That Uncertain Region Provokes Tension in the Districts.

Ah, the smell of the first nonprecedential opinion and a cup of java to start the morning. In a judgment order, the CAFC affirmed the non-infringement ruling in Airgo v. ArvinMeritor. Was the uncertain region between interpreting the spec and importing elements into the claims mentioned? The CAFC mentioned nothing, but in reply to the patentee’s contention that the Markman ruling had “import[ed] a feature from the preferred embodiment into the claims” the uncertain region was noted by the District Judge.

However, there is tension between the principle that the specification may reveal a special definition given to a claim term by the patentee that differs from the meaning it would otherwise possess, i.e., the inventor’s lexicography, and the principle of claim differentiation”.

The tension was around elements that were claimed as “tubular” and “flexible” (callling to mind my two-hour interview with an examiner over the relative breadth of the terms “cylindrical,” “tubular,” and “hollow” ;and another time debating “resilient” versus “flexible”). The noted “tension” did not subside entirely, because the Judge worried he may not have navigated the uncertain region correctly. In denying prevailing party and exceptional case attorney fees, the District Judge all but acknowledges his uncertainty about claim intepretation as one factor that negated a finding of bad faith:

“Plaintiffs’ patent infringement claim was certainly not objectively baseless. The single most difficult issue in this case was construction of the claim term “tubular member” in Claim 1 of Plaintiffs’ ‘645 Patent. It was certainly at least arguable that the “tubular member” as used therein could be flexible, rigid or part flexible and part rigid depending upon the precedence given to differing rules of claim term construction.”

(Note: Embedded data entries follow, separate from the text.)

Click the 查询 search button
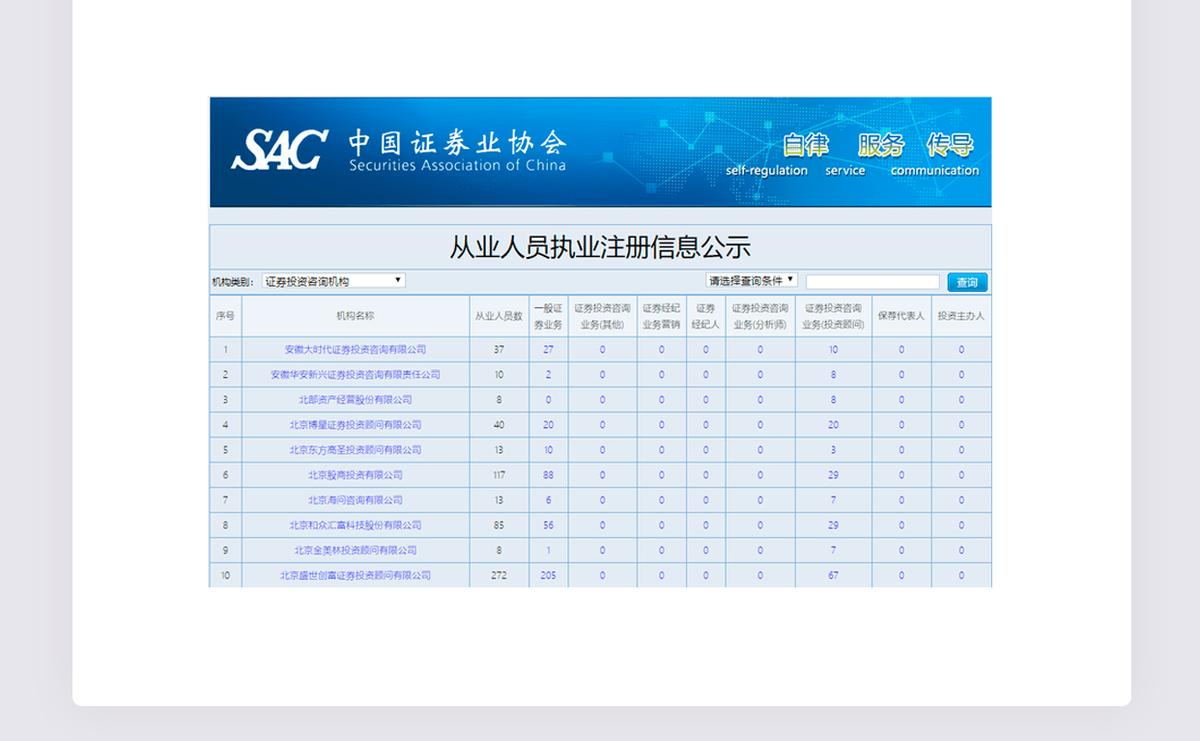Image resolution: width=1200 pixels, height=741 pixels. tap(966, 282)

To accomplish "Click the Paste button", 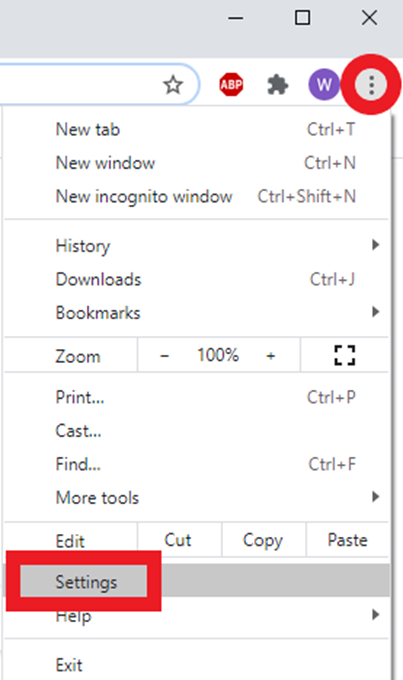I will tap(347, 540).
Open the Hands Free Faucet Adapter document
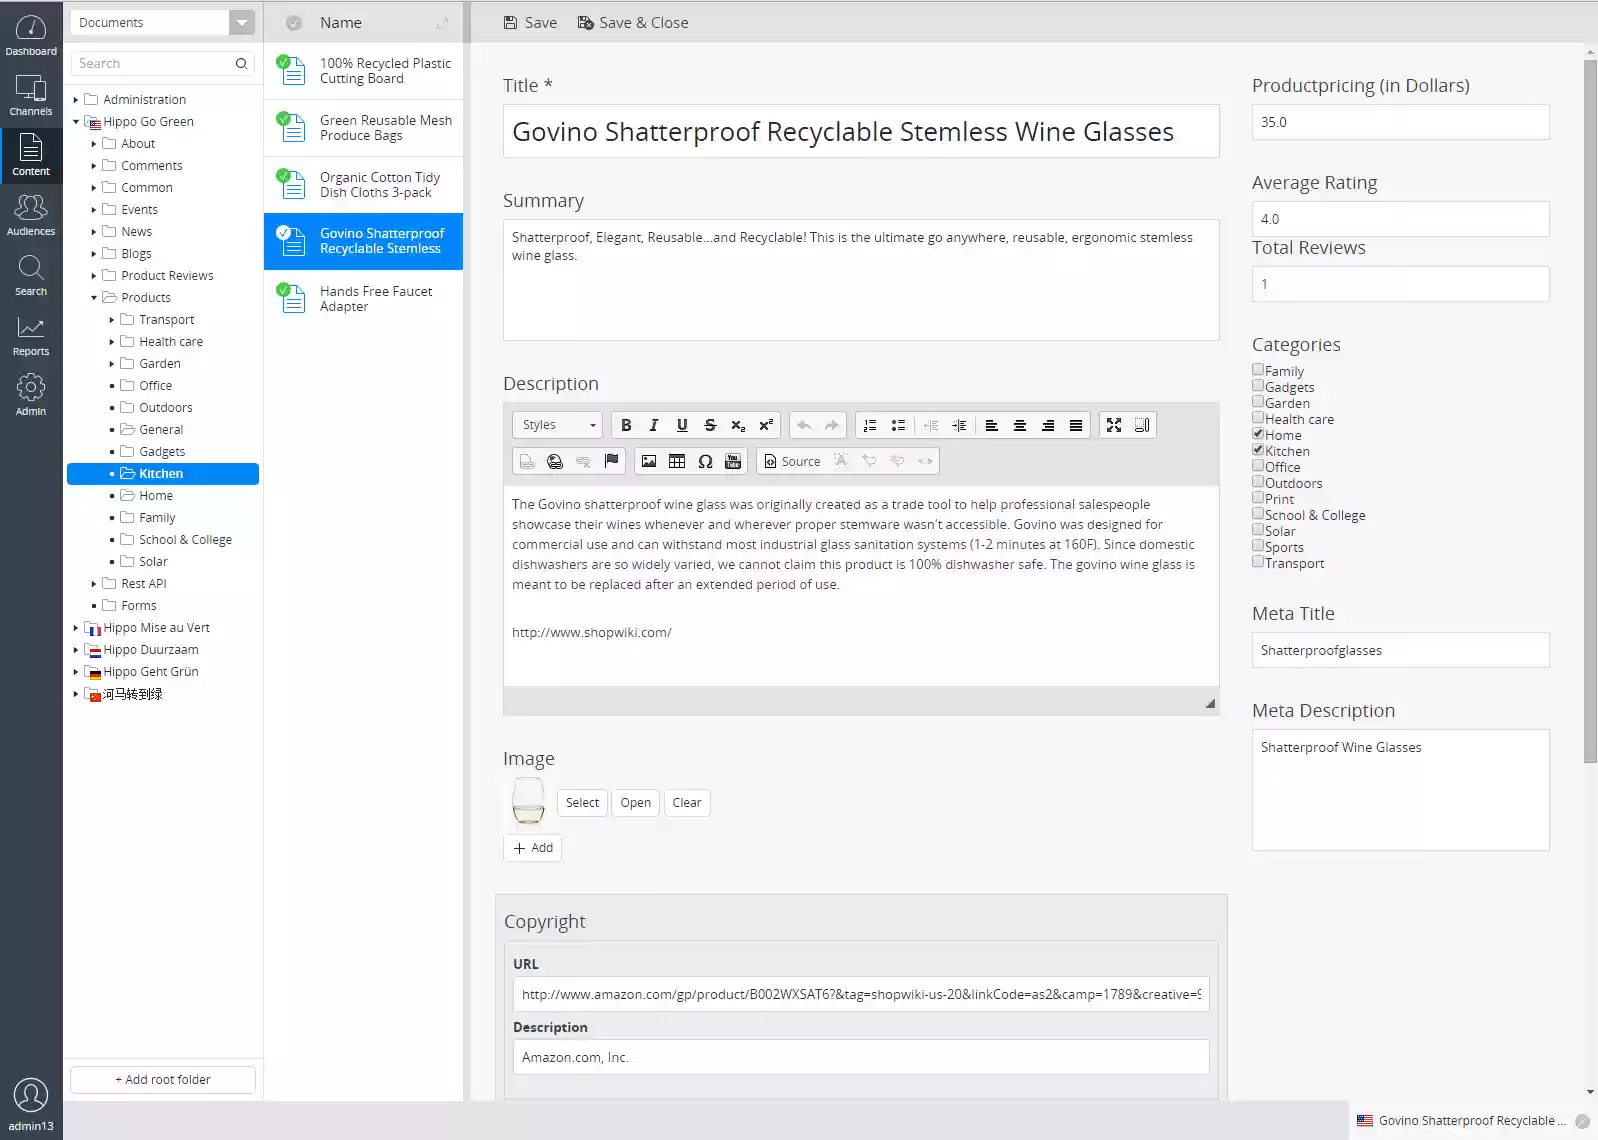 (x=375, y=299)
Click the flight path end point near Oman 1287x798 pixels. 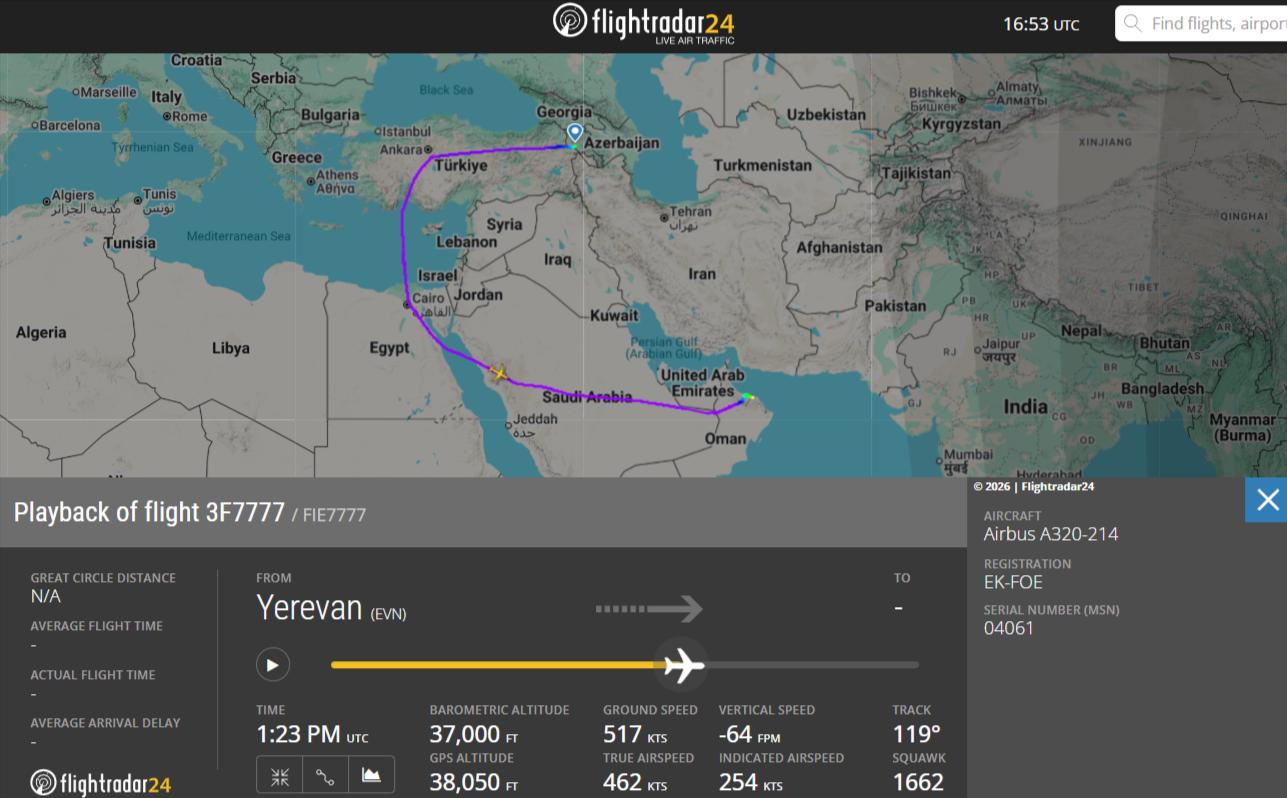[x=749, y=397]
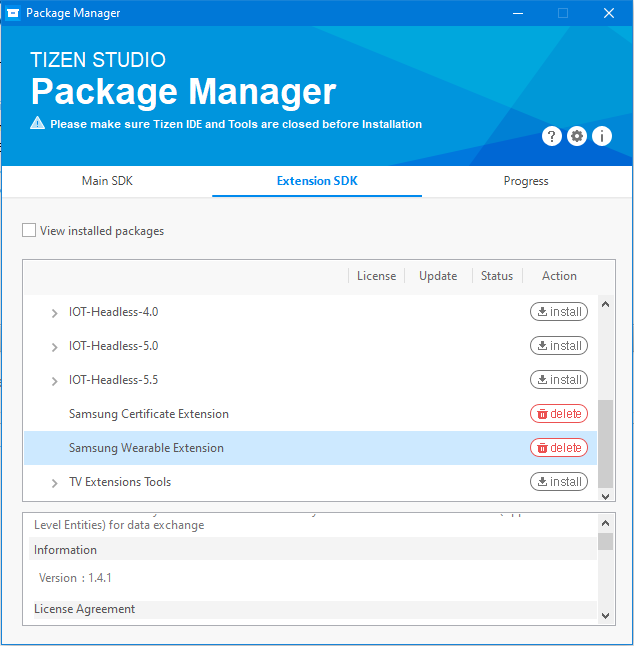Viewport: 634px width, 646px height.
Task: Open the help question mark icon
Action: 552,136
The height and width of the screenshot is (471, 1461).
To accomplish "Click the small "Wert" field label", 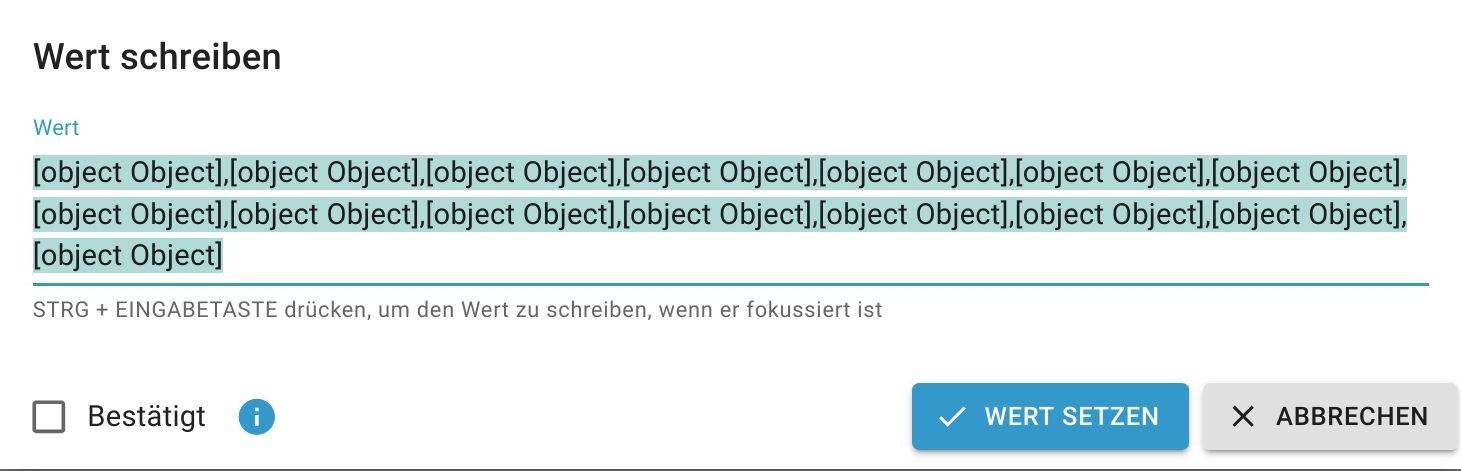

Should district judges, after reading all the CAFC rules of interpretation, be left wondering about what ‘precedence [need be] given to differing rules of claim term construction?’ Guess that the Airgo appeal was not the sort of ‘vehicle’ the CAFC looks for to re-map the uncertain region between interpretation and importation.  
It sort of was Don Dunner week at the CAFC. In this week’s rulings, Mr. Dunner represented appellants in Airgo v. ArvinMeritor, in Mangosoft v. Oracle, and in Aventis Pharm v. Amphastar. But then, maybe it wasn’t the week that Dunner hoped for, since the CAFC affirmed in each case.